Work order -
Your task is to copy each line of the records that includes the string "screenshot".

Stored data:
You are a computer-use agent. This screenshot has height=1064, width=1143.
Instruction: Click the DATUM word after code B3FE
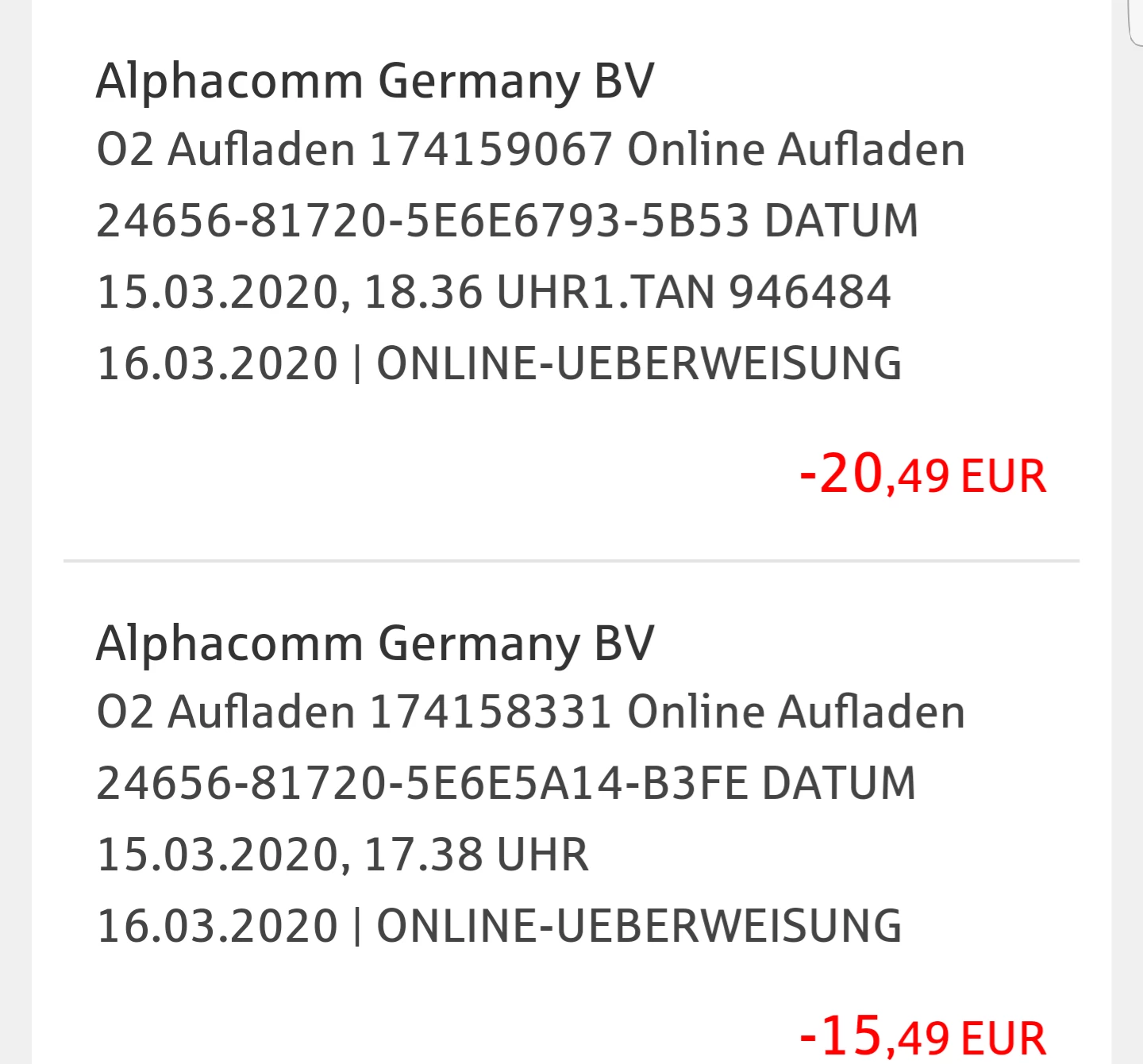pyautogui.click(x=840, y=783)
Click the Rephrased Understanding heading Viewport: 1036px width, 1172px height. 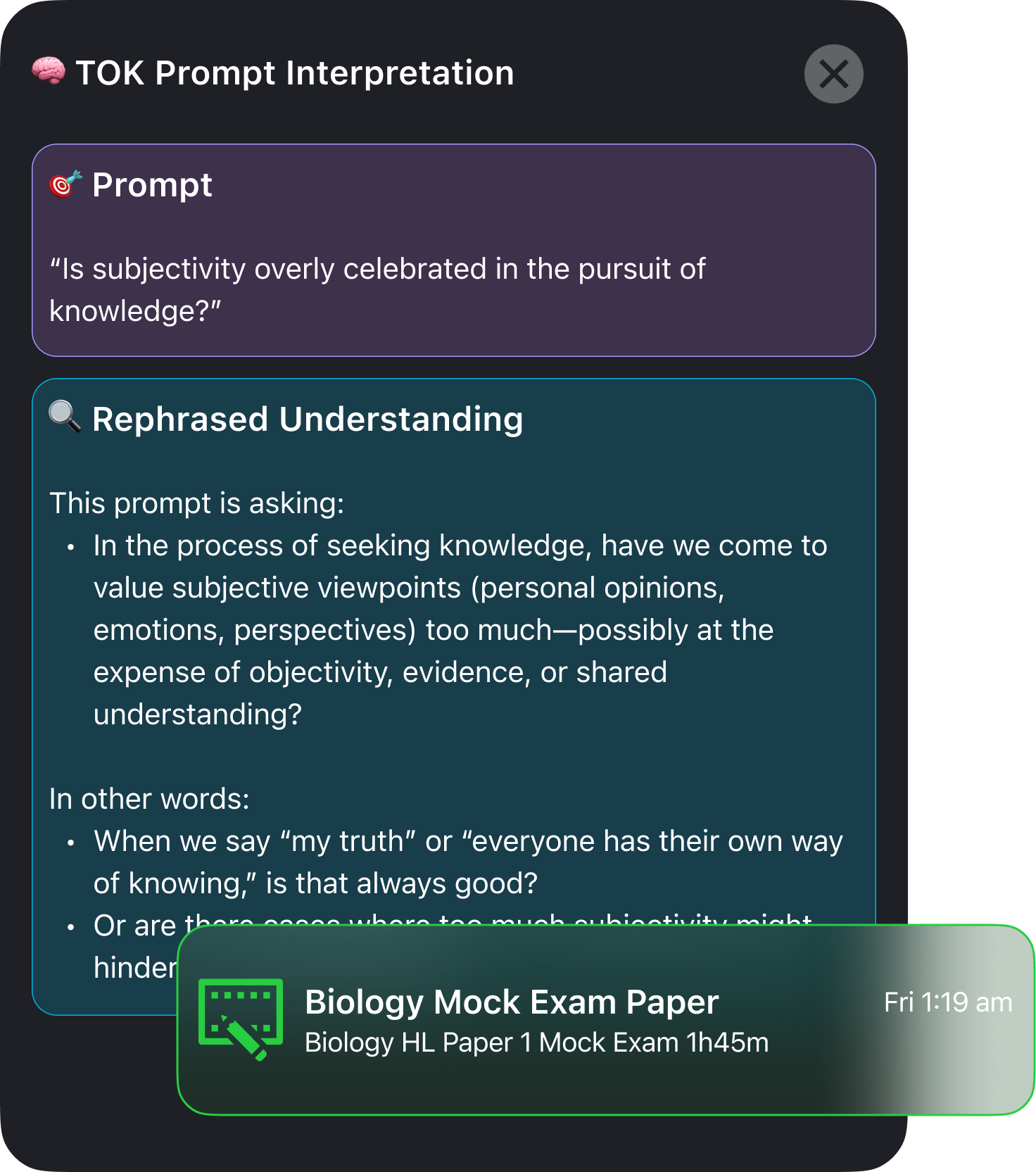(x=308, y=420)
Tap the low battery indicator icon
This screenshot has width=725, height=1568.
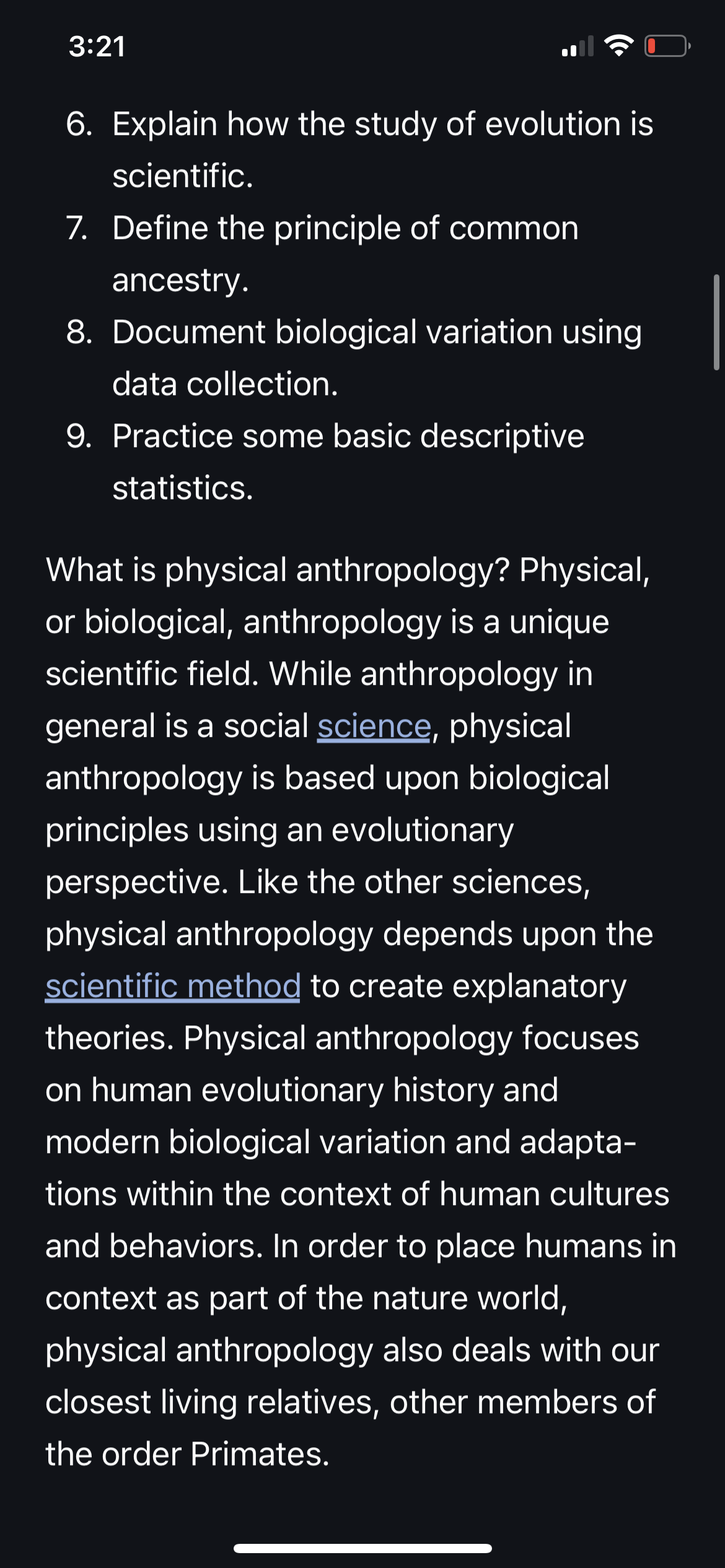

Solution for this exercise -
You are a computer-use agent. This screenshot has height=1064, width=1143.
This screenshot has width=725, height=1568.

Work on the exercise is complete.